The Taros relics gone — and the one man on earth who might help him, gone too.

Gunther Caine sat on the porch steps and put his face in his hands.

CHAPTER IV

Bloody Cornelian

In the beginning dawn, headquarters in Washington began getting the craziest reports a police headquarters ever received.

The sergeant at the desk, after the fourth phone call, turned a bewildered face toward a lieutenant of detectives who was leaning over his shoulder.

“It’s mad, these folks are!” he complained. “Four loonies, all with the same idea.”

“What idea?” asked the detective lieutenant, playing with ideas of hot dogs and coffee before going home to a daytime sleep.

“Four people — three men and a woman — have phoned that they’ve seen a person runnin’ around in a kind of nightie. Each has given a different description; so it looks as if there are four people in nighties loose in Washington. That is, if these telephoners ain’t as nuts as they sound.”

“Nighties?” said the cop, beginning to forget the dogs and coffee.

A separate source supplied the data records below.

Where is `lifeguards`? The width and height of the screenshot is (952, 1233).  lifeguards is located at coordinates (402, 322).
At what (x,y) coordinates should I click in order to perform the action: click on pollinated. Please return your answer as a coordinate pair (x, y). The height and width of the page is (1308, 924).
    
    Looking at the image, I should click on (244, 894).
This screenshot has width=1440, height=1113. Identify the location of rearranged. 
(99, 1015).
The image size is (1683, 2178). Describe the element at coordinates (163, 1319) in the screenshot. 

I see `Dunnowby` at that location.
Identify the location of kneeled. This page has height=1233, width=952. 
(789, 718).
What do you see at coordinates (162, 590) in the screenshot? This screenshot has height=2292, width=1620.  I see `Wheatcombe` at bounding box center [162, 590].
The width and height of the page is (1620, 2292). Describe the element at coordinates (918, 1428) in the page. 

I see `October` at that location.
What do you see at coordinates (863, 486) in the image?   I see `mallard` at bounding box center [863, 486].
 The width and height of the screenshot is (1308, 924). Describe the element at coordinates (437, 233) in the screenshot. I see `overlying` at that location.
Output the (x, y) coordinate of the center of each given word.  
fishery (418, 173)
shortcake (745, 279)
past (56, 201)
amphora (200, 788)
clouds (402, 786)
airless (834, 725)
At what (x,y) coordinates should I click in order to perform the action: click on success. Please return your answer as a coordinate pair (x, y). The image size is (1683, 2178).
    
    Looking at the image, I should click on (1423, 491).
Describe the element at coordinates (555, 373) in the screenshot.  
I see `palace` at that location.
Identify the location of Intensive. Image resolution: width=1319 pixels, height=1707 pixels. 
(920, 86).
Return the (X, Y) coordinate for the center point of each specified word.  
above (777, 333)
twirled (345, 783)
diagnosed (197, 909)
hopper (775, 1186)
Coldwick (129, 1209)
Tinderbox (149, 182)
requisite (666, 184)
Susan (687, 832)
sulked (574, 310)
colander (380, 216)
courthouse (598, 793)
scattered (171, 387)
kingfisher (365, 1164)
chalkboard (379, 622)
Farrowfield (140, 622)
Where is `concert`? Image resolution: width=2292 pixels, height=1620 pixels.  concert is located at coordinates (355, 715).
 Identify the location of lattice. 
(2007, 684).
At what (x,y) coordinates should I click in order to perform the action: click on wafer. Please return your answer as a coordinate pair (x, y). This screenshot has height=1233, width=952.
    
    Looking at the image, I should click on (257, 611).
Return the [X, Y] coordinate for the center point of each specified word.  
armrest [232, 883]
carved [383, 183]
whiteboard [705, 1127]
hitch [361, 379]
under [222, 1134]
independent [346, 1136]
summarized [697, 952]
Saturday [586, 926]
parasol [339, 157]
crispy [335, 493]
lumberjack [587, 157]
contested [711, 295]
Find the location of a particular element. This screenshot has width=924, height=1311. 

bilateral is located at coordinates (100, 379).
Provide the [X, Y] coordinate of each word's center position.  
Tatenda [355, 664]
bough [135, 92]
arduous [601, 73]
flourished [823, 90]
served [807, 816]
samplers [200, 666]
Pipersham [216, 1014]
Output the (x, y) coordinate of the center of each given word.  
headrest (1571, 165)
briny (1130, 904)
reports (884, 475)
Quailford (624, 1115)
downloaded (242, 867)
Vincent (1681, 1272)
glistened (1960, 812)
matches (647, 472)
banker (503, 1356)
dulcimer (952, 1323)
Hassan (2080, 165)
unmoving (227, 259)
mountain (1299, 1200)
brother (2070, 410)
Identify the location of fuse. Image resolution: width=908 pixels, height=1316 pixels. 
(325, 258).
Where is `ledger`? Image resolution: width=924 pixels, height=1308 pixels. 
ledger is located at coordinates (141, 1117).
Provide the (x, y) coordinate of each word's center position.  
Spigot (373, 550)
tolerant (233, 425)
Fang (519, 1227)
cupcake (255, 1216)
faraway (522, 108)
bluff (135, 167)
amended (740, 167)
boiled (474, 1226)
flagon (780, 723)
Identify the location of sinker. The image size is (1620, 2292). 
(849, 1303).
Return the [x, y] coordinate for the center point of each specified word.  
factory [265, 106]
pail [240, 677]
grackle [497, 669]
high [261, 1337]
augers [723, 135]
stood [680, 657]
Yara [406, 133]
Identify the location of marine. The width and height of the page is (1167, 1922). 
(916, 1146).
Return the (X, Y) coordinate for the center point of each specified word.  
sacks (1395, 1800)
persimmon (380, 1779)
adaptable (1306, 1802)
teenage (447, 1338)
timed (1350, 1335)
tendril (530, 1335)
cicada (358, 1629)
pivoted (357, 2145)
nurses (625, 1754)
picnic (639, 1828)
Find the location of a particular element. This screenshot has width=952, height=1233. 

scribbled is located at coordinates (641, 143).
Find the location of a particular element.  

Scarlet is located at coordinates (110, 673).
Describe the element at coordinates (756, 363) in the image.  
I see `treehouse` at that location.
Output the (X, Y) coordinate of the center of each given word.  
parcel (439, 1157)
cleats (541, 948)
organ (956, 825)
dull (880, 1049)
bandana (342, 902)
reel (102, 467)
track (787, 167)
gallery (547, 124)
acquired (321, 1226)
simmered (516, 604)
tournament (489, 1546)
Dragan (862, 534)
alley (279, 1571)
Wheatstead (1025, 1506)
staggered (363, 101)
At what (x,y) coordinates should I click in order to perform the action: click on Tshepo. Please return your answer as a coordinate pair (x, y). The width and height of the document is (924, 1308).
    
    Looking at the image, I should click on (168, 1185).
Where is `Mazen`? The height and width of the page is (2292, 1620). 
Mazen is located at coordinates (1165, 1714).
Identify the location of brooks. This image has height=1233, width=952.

“That’s what the descriptions sounded like. Anyhow, it sounded that way from three of ’em. They’re ordinary folks, goin’ off to a dawn job or comin’ home from a night one. But this last guy was different. He’s a high-school teacher who was workin’ all night on some research of his own. A highbrow. He says this nightie was the robe of an Egyptian priest.”

“You mean one of them mullahs or muezzins, or whatever they got in Egypt to keep the Arabs quiet?”

The sergeant looked as disgusted as he dared, to a lieutenant of detectives.

“Naw! Not a priest of Egypt, now. A priest of Egypt in the time when them mummies at Braintree were walkin’ around under their own power.”

“Why would any one want to wear an outfit like that?” said the plainclothes man fretfully.

“How would I know?” snapped the desk sergeant.

“Maybe it’s a masquerade.”

“Mebbe. But if it is, it must be a magician’s ball. Because this last guy, the teacher who knows Egyptian clothes when he sees ’em, says the mug he saw wearin’ ’em disappeared.”

“Huh?”

“Disappear! Vanish! Phht!” said the sergeant.

“He’s dotty.”

“Well, that’s what I said,” shrugged the sergeant. “But I suppose we oughtta radio a squad car to cruise around there — South-East — and see what can be seen.”

This was at dawn, with gold just lightening the pink of five-thirty in the morning.

Dawn, with the night’s work of Bill Casey, watchman at Braintree, almost over.

Casey was in the Early-American Indian room, punching his last station for the night. Wax figures with long, feathered headdresses, in front of replica wigwams, stared at him out of big class cases. Tomahawks and flint knife-blades studded the walls over his head.